## Provided information
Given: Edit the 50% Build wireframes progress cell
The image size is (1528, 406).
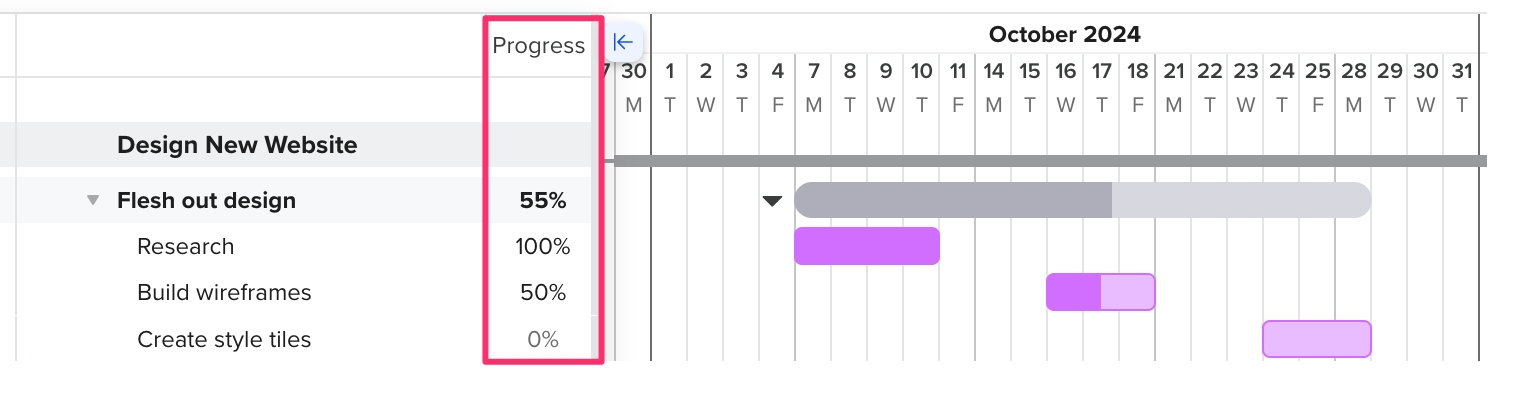Looking at the screenshot, I should [543, 292].
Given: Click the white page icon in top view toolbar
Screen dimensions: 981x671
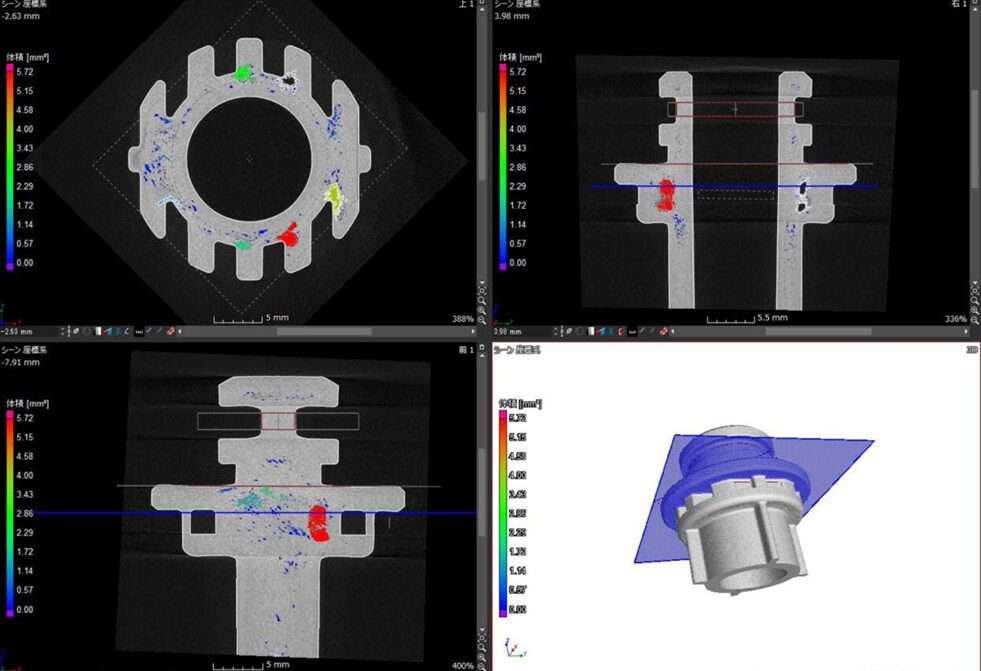Looking at the screenshot, I should pyautogui.click(x=98, y=331).
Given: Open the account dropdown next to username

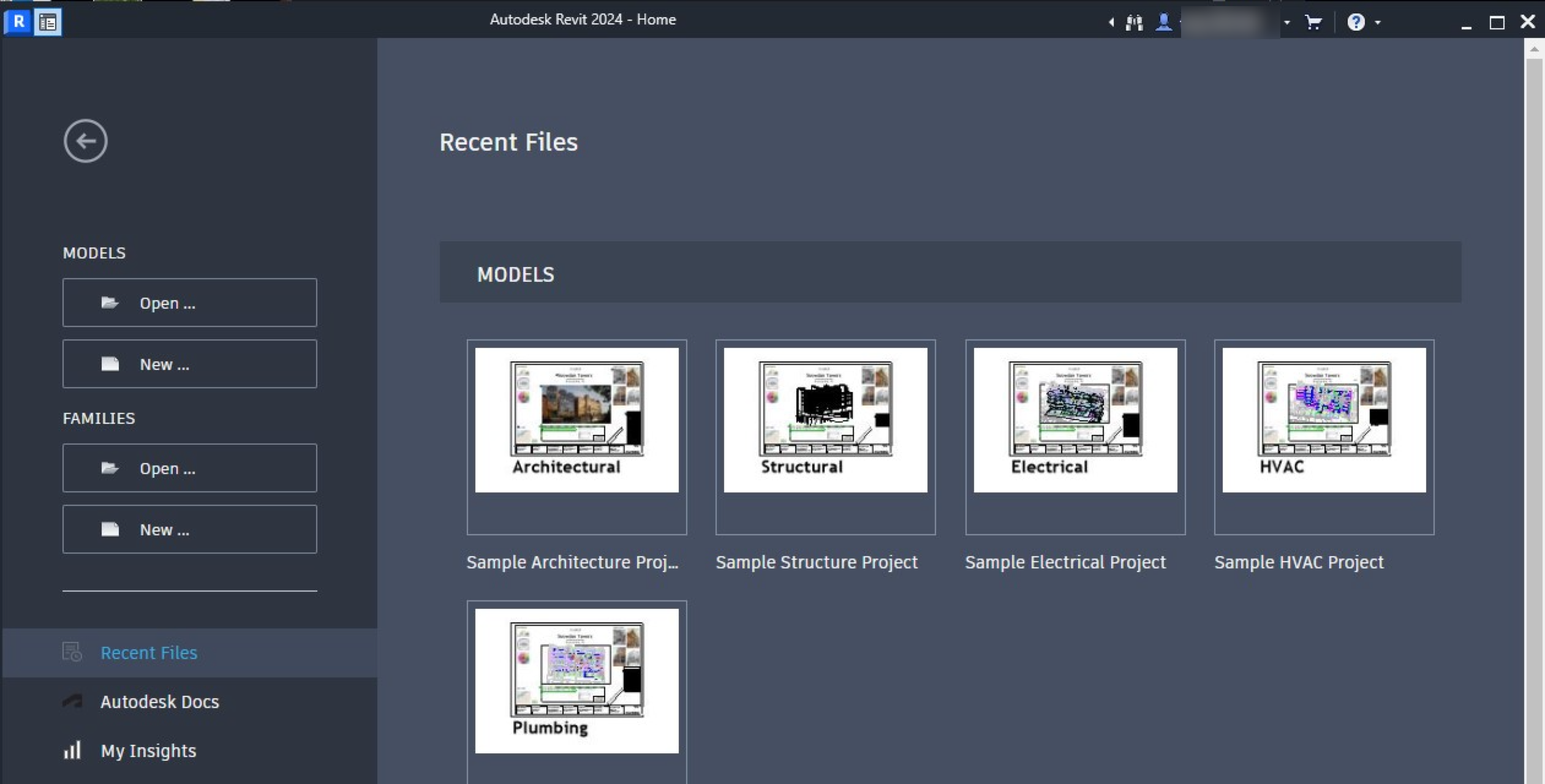Looking at the screenshot, I should coord(1285,22).
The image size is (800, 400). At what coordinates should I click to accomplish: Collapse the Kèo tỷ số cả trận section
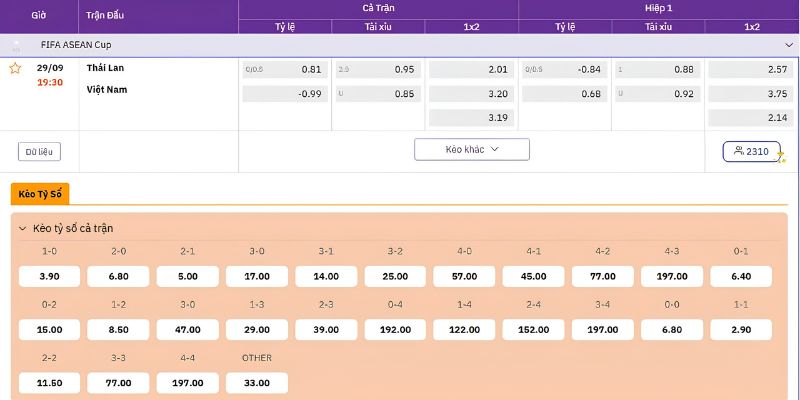[22, 229]
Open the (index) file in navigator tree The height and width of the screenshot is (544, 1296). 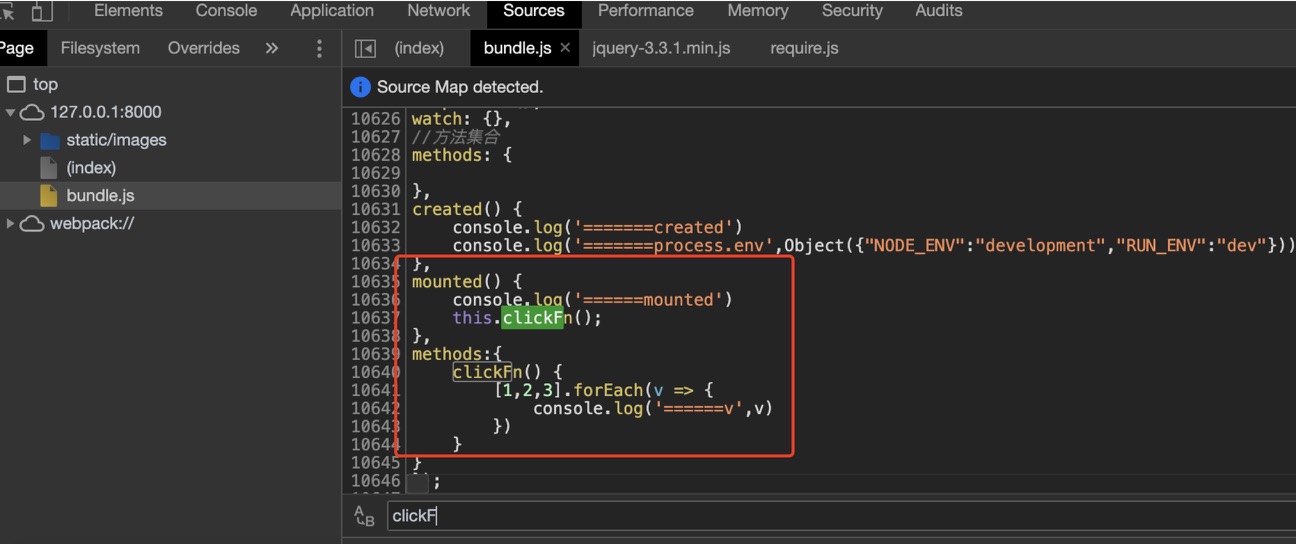tap(91, 168)
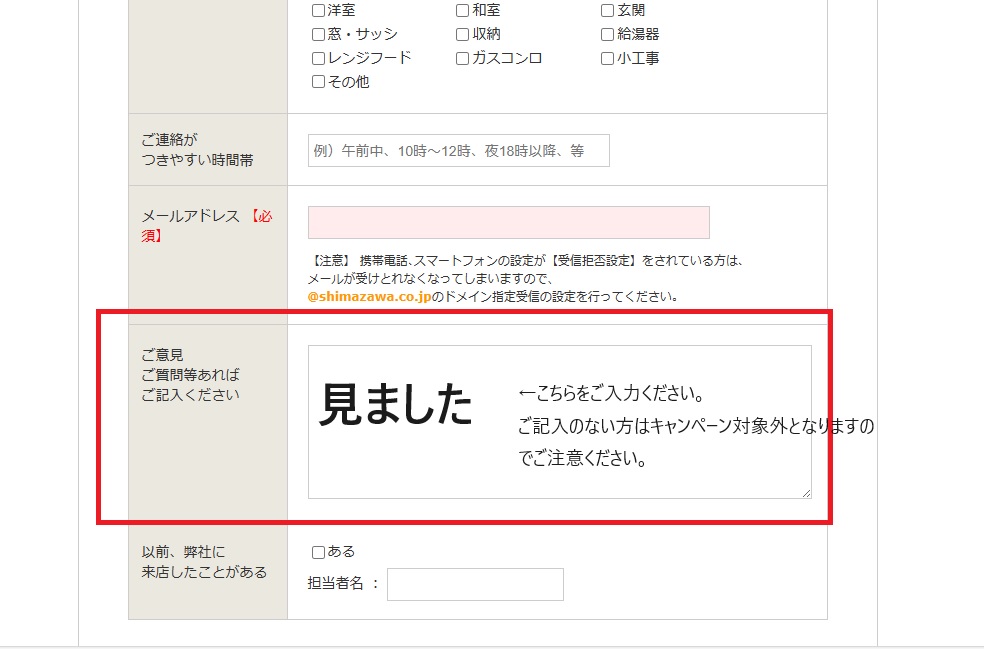Enable the 窓・サッシ checkbox

[x=318, y=35]
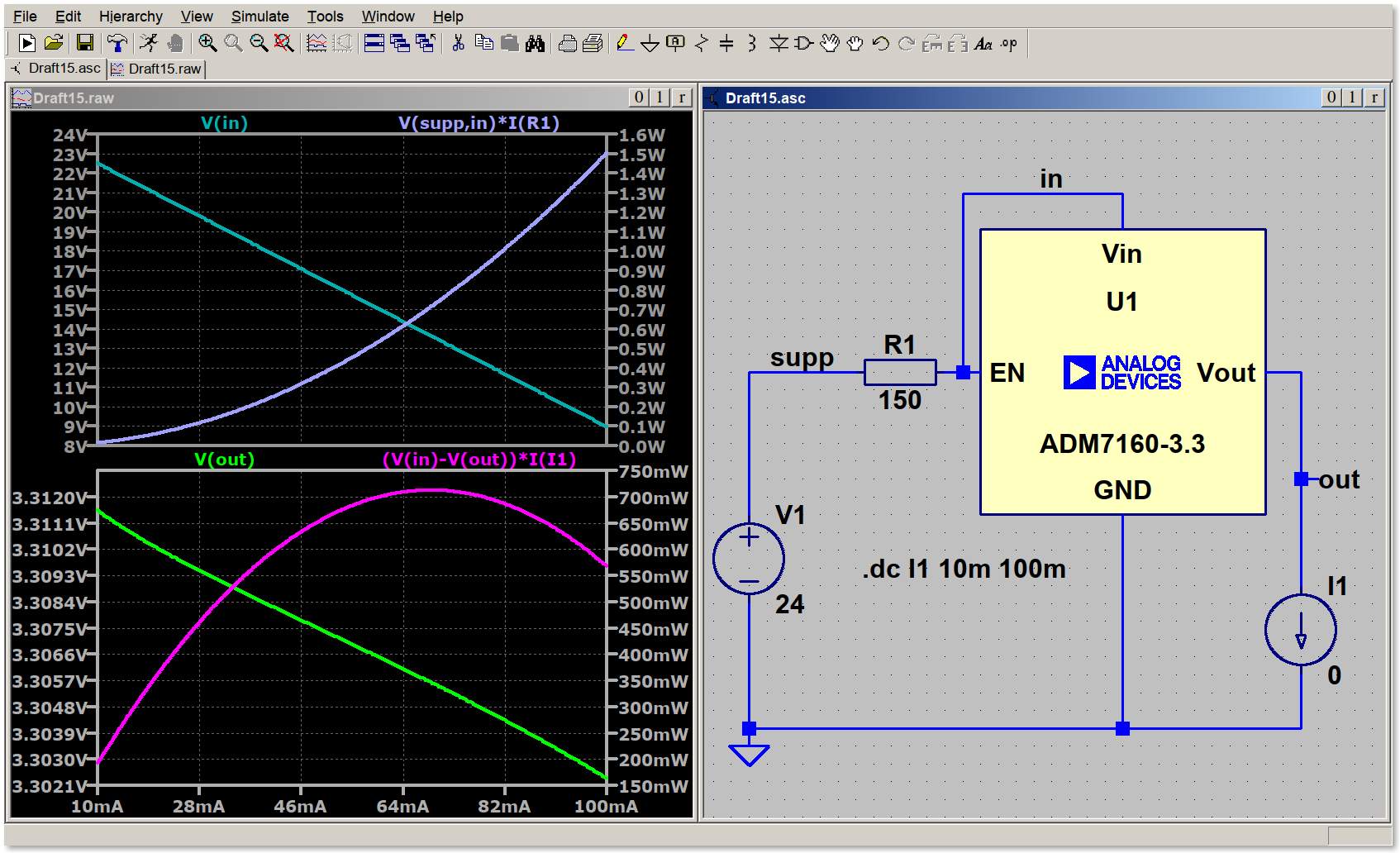
Task: Click the Tile Windows icon
Action: 374,44
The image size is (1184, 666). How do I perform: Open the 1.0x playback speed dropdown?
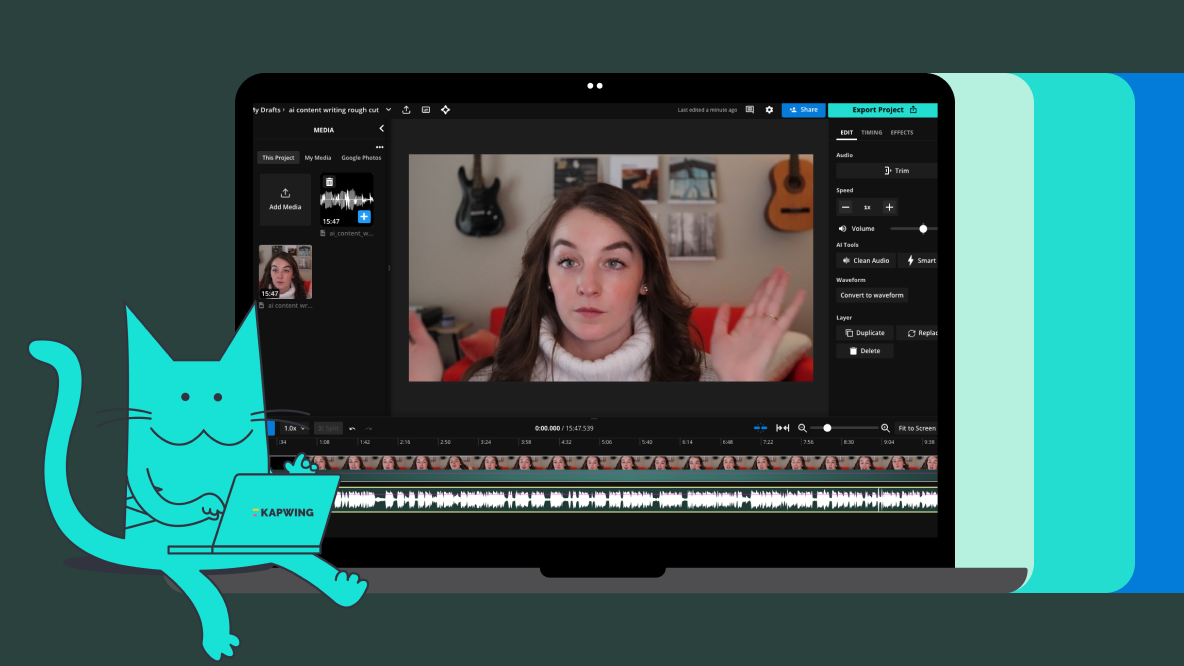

## Task
Swap "wireframes" for "mockups" and reproduce the rows starting at the first row and ending at the line that contains "Looking at the screenshot, I should [543, 292].", with everything else unchanged. Omit the pictures from your answer.

## Answer to the exercise
Given: Edit the 50% Build mockups progress cell
The image size is (1528, 406).
Looking at the screenshot, I should [543, 292].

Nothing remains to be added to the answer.